LADA: Look-Ahead Data Acquisition via Augmentation for Active Learning
Yoon-Yeong Kim, Kyungwoo Song, JoonHo Jang, Il-Chul Moon

TL;DR
LADA is a novel framework that integrates data acquisition and augmentation in active learning, optimizing virtual data generation to improve model training efficiency and performance.
Contribution
This paper introduces LADA, a general framework that considers both data selection and augmentation simultaneously, with optimized policies like InfoMixup and InfoSTN for better active learning.
Findings
LADA significantly outperforms recent baselines on benchmark datasets.
Optimized augmentation policies improve the informativeness of virtual data.

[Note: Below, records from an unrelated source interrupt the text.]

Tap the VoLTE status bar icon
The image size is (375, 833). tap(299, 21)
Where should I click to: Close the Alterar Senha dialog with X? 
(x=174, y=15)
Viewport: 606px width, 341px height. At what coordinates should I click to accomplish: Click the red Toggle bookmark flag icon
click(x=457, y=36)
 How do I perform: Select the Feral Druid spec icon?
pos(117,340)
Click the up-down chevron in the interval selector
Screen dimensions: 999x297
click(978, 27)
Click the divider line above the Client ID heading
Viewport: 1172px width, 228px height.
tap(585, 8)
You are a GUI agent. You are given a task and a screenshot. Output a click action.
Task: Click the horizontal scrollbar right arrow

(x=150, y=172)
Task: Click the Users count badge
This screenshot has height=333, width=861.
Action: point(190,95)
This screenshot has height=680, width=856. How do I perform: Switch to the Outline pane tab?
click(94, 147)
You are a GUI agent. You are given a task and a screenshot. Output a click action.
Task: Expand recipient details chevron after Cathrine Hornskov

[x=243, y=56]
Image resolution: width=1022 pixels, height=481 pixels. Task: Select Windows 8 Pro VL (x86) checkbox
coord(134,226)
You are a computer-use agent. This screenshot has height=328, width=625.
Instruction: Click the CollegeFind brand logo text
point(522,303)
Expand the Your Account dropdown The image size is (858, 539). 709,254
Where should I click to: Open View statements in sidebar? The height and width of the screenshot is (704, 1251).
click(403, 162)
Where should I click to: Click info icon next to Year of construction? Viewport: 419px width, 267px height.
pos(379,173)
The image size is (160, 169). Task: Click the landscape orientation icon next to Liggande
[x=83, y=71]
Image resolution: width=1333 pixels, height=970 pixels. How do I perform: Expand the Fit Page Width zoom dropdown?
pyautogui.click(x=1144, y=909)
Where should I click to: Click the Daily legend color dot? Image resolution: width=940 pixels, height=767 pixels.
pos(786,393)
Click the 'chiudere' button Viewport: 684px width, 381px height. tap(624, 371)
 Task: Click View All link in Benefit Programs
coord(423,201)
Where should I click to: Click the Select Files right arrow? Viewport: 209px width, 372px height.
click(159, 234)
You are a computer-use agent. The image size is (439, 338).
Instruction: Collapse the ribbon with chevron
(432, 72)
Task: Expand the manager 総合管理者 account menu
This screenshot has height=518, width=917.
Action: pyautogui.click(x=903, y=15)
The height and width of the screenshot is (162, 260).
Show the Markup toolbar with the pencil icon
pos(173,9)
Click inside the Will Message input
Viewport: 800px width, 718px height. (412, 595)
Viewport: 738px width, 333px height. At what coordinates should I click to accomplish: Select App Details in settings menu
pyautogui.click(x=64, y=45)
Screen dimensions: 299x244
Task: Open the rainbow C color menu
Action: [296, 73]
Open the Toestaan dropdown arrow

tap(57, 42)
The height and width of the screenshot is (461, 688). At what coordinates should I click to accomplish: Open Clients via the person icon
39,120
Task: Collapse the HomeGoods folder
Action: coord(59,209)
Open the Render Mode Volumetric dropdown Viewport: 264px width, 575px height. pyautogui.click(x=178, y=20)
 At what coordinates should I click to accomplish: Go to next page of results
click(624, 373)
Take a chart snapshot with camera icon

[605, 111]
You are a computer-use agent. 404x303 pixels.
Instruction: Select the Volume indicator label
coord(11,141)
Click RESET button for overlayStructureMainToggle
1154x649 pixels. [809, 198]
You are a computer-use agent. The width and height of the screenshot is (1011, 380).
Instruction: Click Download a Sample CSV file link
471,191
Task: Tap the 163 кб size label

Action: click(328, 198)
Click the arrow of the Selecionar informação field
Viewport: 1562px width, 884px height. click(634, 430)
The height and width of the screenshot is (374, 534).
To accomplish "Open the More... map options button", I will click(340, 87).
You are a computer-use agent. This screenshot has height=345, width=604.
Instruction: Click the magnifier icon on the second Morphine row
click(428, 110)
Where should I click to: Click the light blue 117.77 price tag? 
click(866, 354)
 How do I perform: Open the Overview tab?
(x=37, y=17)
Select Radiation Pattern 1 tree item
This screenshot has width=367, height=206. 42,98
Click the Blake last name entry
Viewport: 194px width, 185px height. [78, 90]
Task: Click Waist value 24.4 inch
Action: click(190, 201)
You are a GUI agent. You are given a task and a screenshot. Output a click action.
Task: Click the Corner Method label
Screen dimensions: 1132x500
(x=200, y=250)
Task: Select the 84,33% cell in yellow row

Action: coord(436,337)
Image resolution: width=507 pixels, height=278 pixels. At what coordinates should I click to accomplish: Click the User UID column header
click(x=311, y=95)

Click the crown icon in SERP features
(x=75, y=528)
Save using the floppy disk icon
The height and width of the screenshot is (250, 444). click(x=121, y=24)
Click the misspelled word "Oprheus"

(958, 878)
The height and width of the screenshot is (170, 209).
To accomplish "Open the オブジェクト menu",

Integrated acquisition and augmentation enhance active learning efficiency.
Abstract
Active learning effectively collects data instances for training deep learning models when the labeled dataset is limited and the annotation cost is high. Besides active learning, data augmentation is also an effective technique to enlarge the limited amount of labeled instances. However, the potential gain from virtual instances generated by data augmentation has not been considered in the acquisition process of active learning yet. Looking ahead the effect of data augmentation in the process of acquisition would select and generate the data instances that are informative for training the model. Hence, this paper proposes Look-Ahead Data Acquisition via augmentation, or LADA, to integrate data acquisition and data augmentation. LADA considers both 1) unlabeled data instance to be selected and 2) virtual data instance to be generated by data augmentation, in advance of the acquisition…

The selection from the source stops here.